“Kita butuh ekosistem trainer yang kuat. Karena dari sinilah proses pembinaan berjalan secara terarah, terukur, dan berkelanjutan,” imbuhnya.
Ia menambahkan, pembentukan Korps Trainer API merupakan tindak lanjut dari hasil Rapat Kerja Wilayah yang menekankan pentingnya penguatan sistem kepemimpinan di internal partai. Hal ini juga diperkuat dengan hasil asesmen terhadap ratusan pengurus PKS di Jawa Timur.
“Dari asesmen yang kami lakukan, kita menemukan bahwa kekuatan kita ada di kepercayaan dan komunikasi. Tapi di sisi lain, kita masih punya PR di aspek akuntabilitas, manajemen organisasi, dan kaderisasi kepemimpinan,” jelasnya.

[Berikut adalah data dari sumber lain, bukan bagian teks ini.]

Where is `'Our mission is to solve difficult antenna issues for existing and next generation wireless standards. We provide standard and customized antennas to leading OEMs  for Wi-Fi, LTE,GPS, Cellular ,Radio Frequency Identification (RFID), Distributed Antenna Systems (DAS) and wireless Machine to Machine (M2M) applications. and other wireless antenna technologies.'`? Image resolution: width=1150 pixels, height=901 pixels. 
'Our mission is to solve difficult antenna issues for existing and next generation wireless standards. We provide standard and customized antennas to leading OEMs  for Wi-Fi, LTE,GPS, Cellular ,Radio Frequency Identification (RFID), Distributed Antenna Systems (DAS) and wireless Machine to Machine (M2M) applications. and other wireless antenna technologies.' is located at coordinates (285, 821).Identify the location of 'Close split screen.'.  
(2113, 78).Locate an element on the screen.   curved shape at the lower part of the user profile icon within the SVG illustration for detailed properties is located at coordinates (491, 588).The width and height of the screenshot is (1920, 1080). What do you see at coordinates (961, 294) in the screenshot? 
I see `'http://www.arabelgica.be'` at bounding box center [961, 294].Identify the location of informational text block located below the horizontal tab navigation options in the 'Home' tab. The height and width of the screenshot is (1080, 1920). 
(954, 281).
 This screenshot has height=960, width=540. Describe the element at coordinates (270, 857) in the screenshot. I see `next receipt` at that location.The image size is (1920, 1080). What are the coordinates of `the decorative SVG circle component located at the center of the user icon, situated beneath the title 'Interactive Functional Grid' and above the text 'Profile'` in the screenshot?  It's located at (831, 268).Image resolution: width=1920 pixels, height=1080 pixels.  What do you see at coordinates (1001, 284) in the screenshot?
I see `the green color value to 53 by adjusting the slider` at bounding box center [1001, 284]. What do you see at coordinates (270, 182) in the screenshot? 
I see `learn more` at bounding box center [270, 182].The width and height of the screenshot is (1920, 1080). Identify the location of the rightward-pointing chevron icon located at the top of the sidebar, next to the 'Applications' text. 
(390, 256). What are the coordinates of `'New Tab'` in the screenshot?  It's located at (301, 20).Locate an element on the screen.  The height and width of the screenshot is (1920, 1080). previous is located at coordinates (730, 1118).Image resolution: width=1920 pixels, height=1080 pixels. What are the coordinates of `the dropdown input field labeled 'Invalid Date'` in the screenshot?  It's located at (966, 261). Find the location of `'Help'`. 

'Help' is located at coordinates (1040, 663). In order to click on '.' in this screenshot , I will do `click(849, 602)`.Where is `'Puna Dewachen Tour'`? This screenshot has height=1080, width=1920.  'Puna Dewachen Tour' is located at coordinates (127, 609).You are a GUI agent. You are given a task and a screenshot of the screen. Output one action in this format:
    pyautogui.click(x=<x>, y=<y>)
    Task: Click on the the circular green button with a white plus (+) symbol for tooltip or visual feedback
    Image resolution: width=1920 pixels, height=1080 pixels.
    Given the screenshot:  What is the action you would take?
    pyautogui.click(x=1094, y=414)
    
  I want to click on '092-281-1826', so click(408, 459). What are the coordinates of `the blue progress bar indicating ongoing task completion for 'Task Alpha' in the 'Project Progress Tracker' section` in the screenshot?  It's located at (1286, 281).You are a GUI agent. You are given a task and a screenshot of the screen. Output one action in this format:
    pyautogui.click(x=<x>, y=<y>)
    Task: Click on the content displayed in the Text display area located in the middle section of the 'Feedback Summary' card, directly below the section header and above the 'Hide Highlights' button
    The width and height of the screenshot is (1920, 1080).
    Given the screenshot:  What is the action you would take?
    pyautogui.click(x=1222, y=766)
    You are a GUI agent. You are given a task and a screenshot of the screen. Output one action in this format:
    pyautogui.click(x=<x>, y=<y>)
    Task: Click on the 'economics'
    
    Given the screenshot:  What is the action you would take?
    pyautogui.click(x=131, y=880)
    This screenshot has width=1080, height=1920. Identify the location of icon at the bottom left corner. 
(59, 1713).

Menurutnya, salah satu tantangan yang dihadapi adalah kecenderungan organisasi yang masih berjalan seperti komunitas, belum sepenuhnya berbasis sistem modern yang menekankan perencanaan, evaluasi, dan orientasi hasil.
“Ke depan, kita ingin membangun organisasi yang berbasis sistem. Setiap program harus terukur, ada indikator kinerja, ada evaluasi, dan ada hasil yang bisa dipertanggungjawabkan,” tegas Puguh.